---------- Information supplied ----------

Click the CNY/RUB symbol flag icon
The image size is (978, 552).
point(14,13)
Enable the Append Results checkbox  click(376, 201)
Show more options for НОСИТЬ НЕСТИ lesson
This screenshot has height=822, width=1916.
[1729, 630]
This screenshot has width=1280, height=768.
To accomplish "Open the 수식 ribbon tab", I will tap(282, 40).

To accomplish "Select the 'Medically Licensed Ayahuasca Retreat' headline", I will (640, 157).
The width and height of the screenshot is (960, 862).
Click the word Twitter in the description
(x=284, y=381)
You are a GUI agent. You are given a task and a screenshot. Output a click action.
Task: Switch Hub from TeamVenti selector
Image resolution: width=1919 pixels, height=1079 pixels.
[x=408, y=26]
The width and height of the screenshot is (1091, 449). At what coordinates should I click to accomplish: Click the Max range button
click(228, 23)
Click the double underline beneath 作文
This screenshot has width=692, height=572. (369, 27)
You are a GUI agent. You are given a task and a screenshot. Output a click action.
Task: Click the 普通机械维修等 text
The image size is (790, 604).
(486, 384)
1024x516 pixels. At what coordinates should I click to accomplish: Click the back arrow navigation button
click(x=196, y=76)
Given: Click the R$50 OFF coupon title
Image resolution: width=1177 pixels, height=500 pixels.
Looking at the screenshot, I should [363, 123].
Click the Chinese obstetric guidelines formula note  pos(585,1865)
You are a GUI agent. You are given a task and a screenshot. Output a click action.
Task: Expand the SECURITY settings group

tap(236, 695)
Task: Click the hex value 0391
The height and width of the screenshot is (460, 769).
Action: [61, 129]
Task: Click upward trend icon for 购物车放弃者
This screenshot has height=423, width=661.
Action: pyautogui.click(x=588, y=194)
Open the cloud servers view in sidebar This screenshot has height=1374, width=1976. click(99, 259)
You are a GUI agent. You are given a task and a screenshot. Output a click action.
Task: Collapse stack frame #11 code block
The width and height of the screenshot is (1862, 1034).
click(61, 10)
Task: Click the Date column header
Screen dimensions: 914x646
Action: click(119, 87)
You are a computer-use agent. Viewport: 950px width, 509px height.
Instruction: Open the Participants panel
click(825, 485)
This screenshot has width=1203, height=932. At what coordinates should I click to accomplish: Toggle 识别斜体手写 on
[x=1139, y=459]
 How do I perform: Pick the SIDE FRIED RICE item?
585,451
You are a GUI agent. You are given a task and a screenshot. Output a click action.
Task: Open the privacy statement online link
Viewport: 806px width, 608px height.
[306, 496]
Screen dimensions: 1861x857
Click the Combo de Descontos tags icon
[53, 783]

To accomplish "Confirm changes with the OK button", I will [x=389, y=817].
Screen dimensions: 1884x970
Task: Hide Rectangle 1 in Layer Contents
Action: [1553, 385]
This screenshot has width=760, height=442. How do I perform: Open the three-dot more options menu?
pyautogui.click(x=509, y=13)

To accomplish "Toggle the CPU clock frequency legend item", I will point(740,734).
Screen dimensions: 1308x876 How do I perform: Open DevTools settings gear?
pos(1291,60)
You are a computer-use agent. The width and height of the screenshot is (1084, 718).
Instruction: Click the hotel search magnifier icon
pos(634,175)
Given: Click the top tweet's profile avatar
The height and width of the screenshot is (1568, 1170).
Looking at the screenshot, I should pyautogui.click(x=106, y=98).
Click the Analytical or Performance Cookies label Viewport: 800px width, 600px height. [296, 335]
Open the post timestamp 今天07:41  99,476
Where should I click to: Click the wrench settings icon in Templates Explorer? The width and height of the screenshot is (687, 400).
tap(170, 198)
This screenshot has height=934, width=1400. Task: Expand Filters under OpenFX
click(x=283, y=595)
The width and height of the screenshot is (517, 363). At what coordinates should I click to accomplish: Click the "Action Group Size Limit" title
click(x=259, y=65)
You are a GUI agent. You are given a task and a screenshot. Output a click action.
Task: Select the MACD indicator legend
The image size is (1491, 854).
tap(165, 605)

----------

_Assignment:_ What are the lines from the one containing "Open the post" to the end of the material above? Return them exactly, and only them.

_Solution to this task:_
Open the post timestamp 今天07:41  99,476
Where should I click to: Click the wrench settings icon in Templates Explorer? The width and height of the screenshot is (687, 400).
tap(170, 198)
This screenshot has height=934, width=1400. Task: Expand Filters under OpenFX
click(x=283, y=595)
The width and height of the screenshot is (517, 363). At what coordinates should I click to accomplish: Click the "Action Group Size Limit" title
click(x=259, y=65)
You are a GUI agent. You are given a task and a screenshot. Output a click action.
Task: Select the MACD indicator legend
The image size is (1491, 854).
tap(165, 605)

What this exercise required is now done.